For the second time in a week, a Latin American Supreme Court justice has denounced a left-wing authoritarian president. This time the country is Nicaragua – and this time the judge is calling the regime "a state of terror."
Rafael Solís is, or was, a justice on the Supreme Court of Nicaragua – a court considered a lapdog of leftist President Daniel Ortega. It’s the same Supreme Court that critics say trashed Nicaragua’s Constitution to let Ortega run for re-election as many times as he wants.
But Ortega’s increasingly brutal authoritarian rule was too much for even Justice Solís. In a scorching resignation letter this week, Solís accused the president of turning Nicaragua into a “state of terror.” He said Ortega has used “bloodshed and fire” to crush protests demanding his resignation.

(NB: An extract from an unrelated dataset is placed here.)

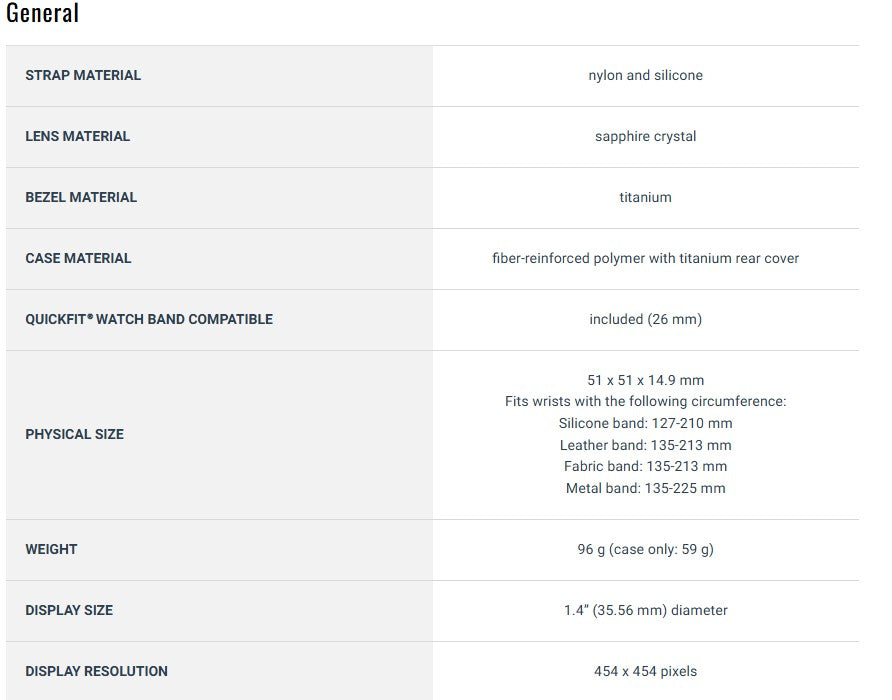Select the WEIGHT row label
This screenshot has width=892, height=700.
coord(51,549)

Human rights groups estimate Ortega’s security forces have killed more than 300 protesters in the past nine months, and journalists are being jailed. Solís said as a result Nicaragua is moving toward “total economic chaos” and “civil war.”
Earlier this week a justice of Venezuela’s Supreme Court – a bench considered a rubber stamp for socialist President Nicolás Maduro – defected to Miami. Christian Zerpa said he opposed Maduro’s unconstitutional re-election last year and his re-inauguration this week.